*Task to complete:*
Your reply should set down word for word each line below from the one with "Click the Chrome logo icon" through the final line, both included, but none of the pictures.

___

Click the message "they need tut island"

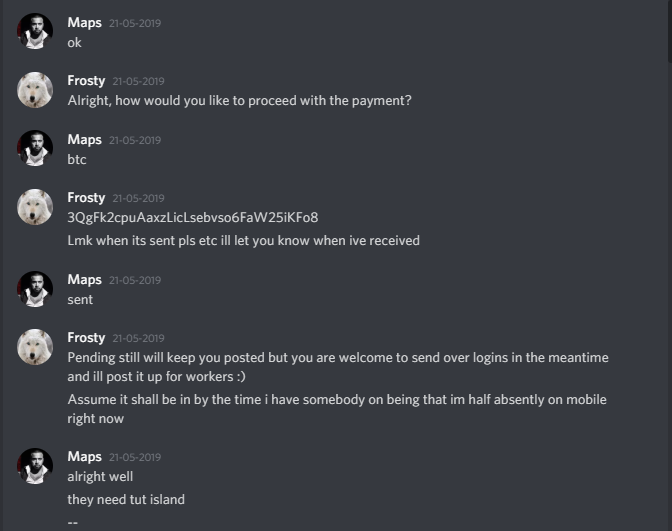pyautogui.click(x=126, y=500)
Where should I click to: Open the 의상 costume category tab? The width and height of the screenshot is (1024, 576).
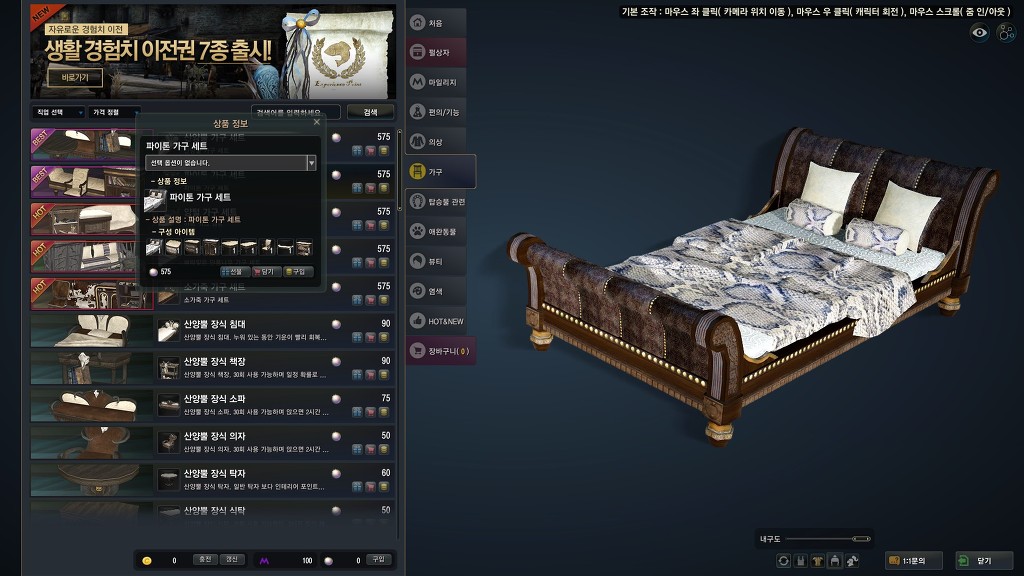(436, 142)
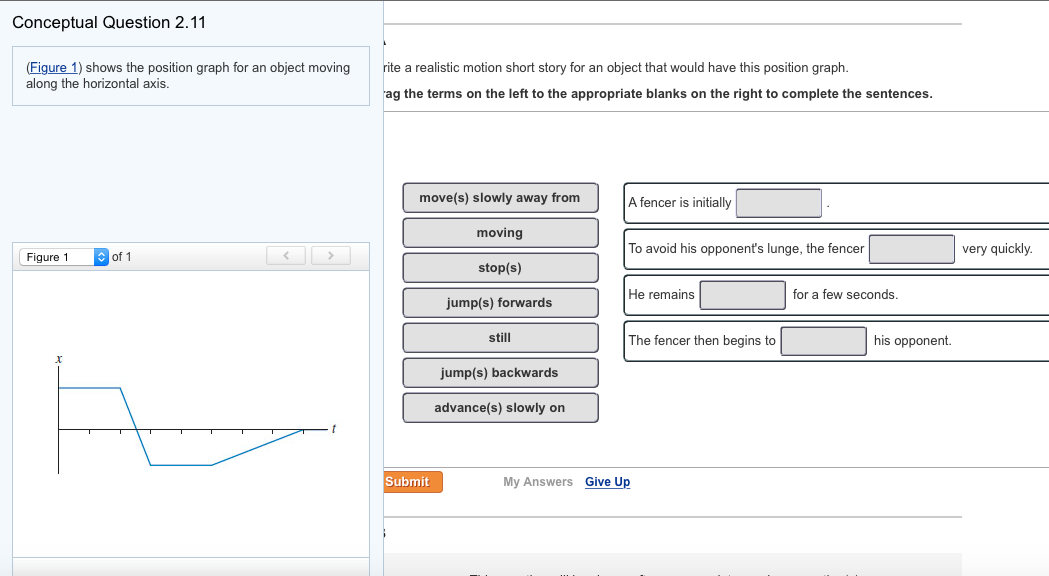Click the blank after 'He remains'
The width and height of the screenshot is (1049, 576).
(x=742, y=295)
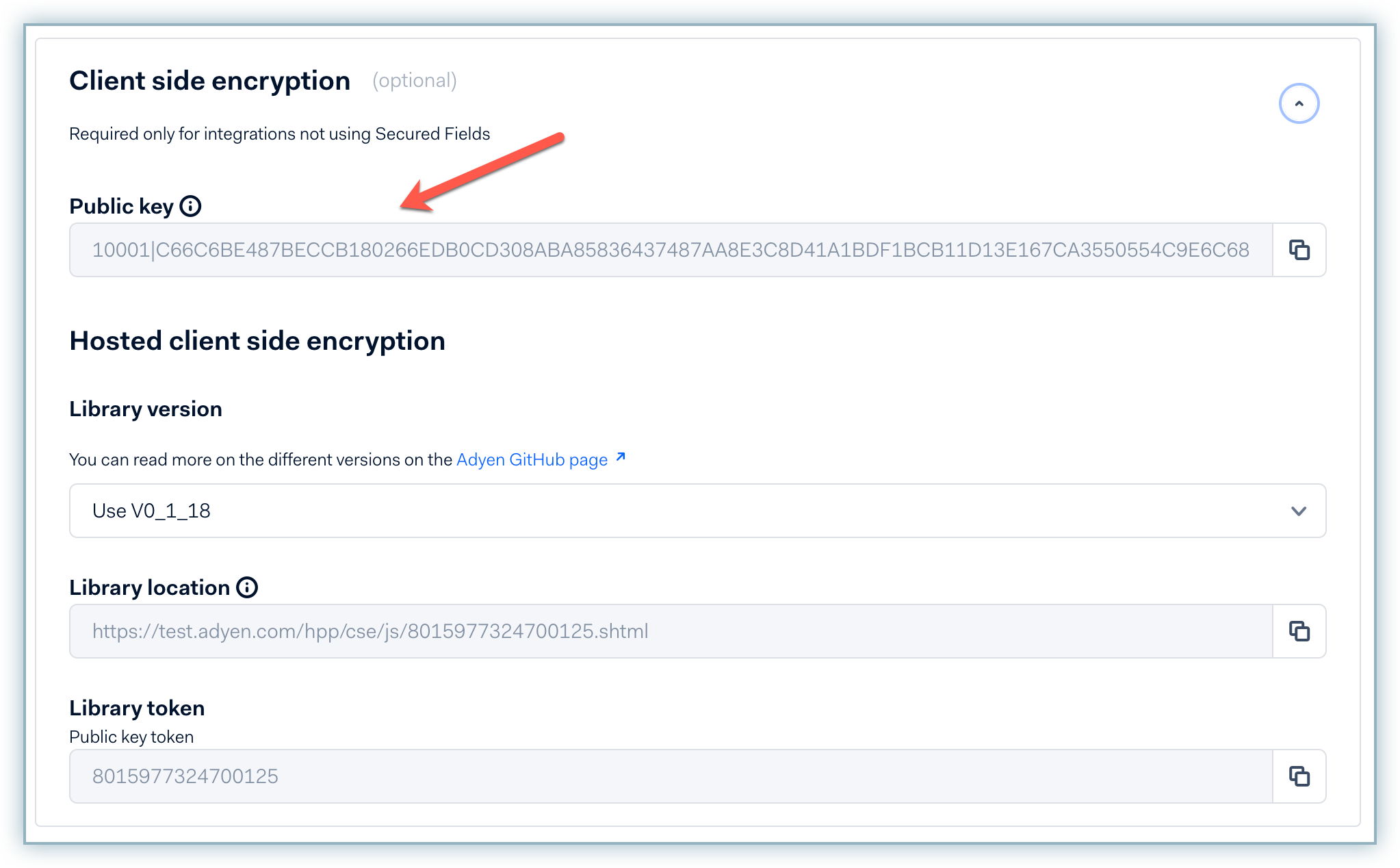Copy the Library location URL

pos(1299,631)
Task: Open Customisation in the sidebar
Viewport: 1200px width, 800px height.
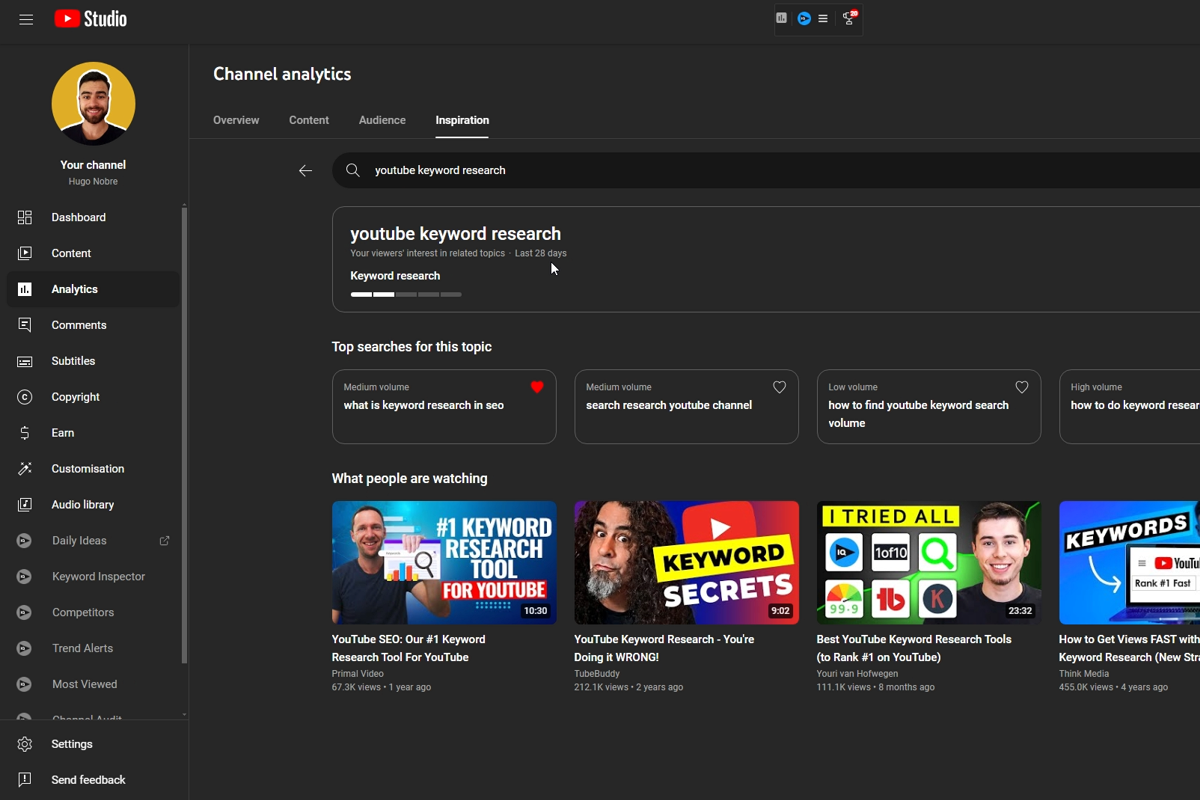Action: click(87, 468)
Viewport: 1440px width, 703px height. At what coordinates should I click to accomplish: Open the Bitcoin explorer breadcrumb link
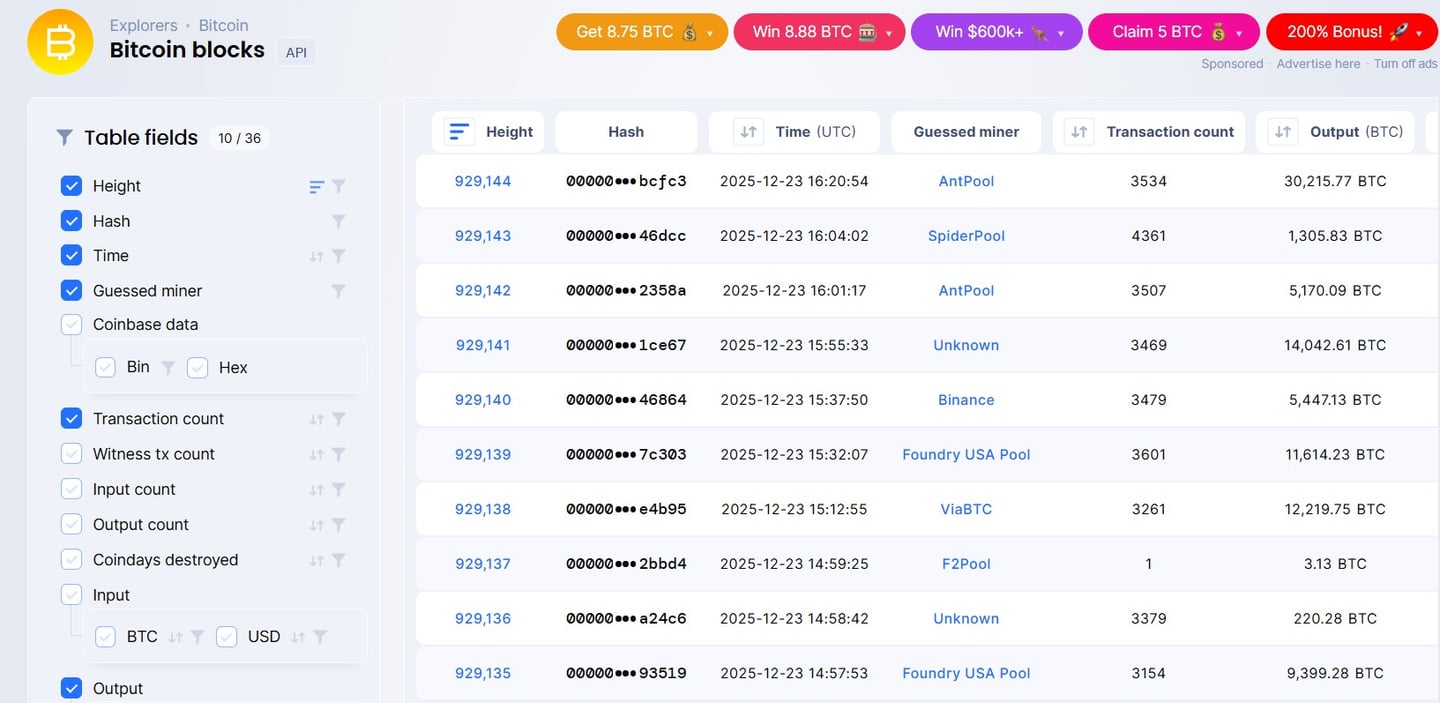[x=222, y=24]
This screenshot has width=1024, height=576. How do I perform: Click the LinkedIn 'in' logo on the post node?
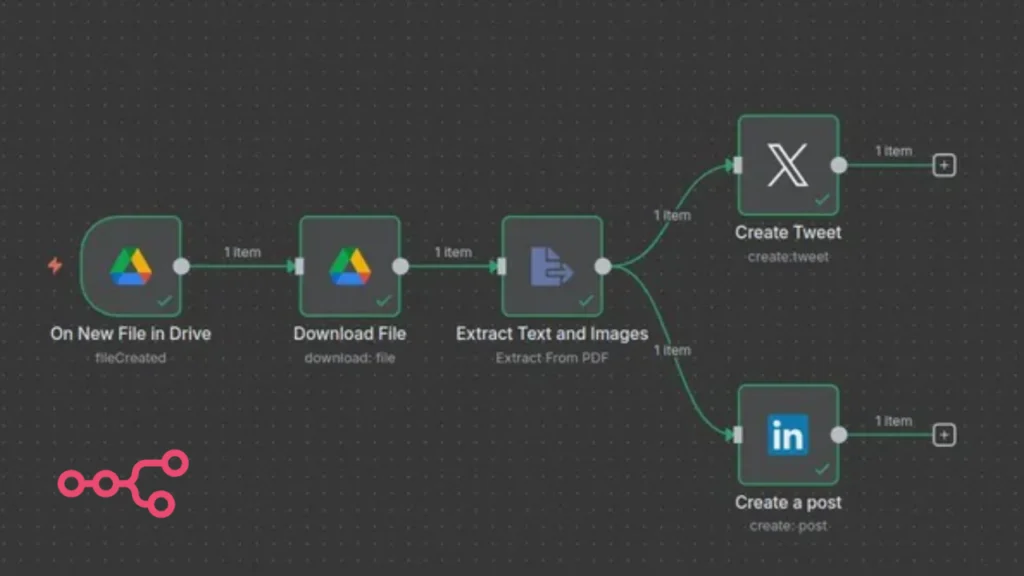[x=787, y=434]
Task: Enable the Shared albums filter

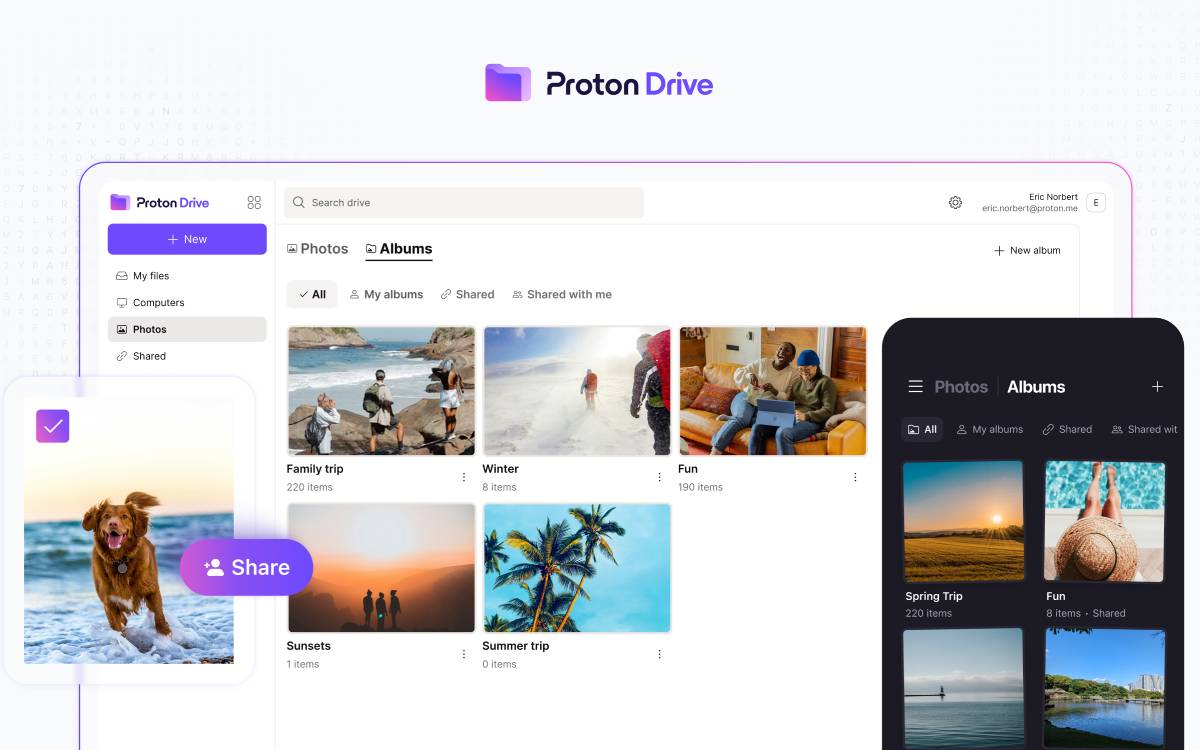Action: coord(467,294)
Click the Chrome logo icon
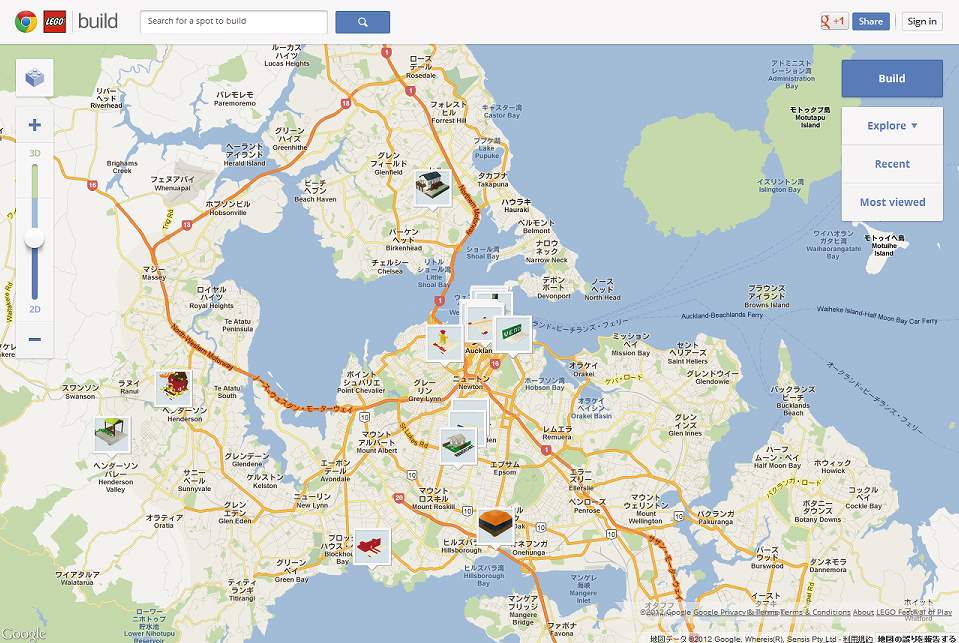The image size is (959, 643). tap(25, 21)
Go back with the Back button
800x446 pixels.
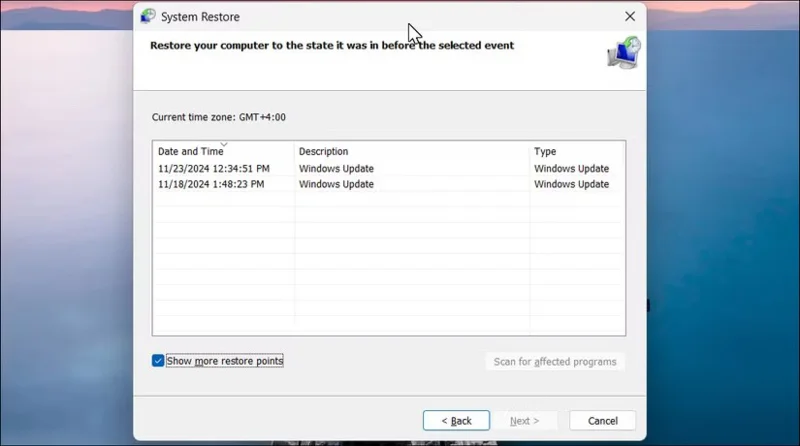[x=456, y=421]
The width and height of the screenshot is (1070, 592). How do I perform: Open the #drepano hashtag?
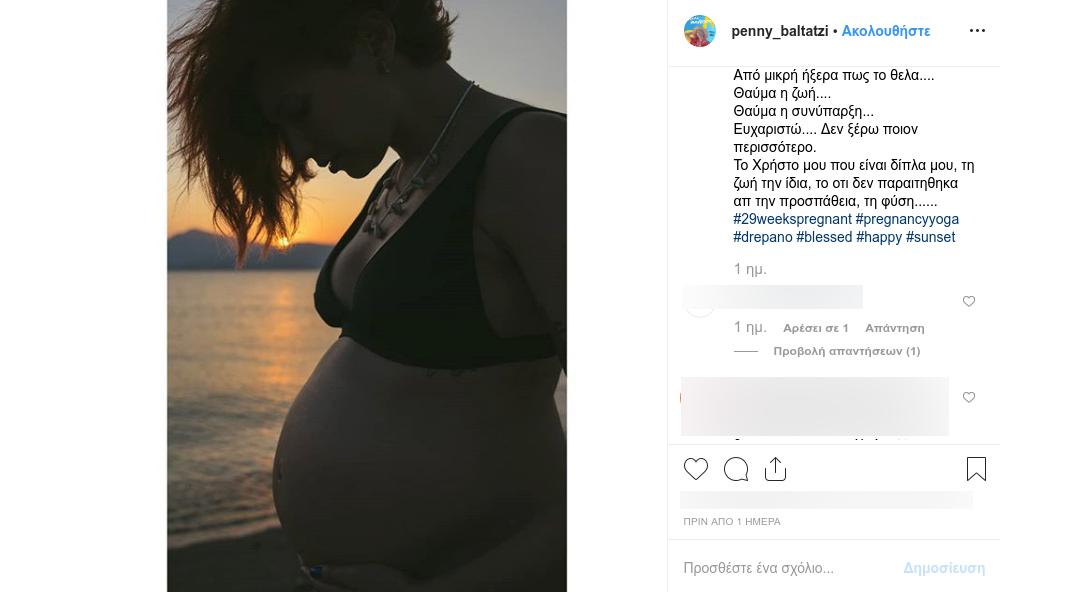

___

*Exercise result:*
Click the Chrome logo icon
The image size is (959, 643). tap(25, 21)
Go back with the Back button
800x446 pixels.
[x=456, y=421]
The width and height of the screenshot is (1070, 592). How do I perform: Open the #drepano hashtag?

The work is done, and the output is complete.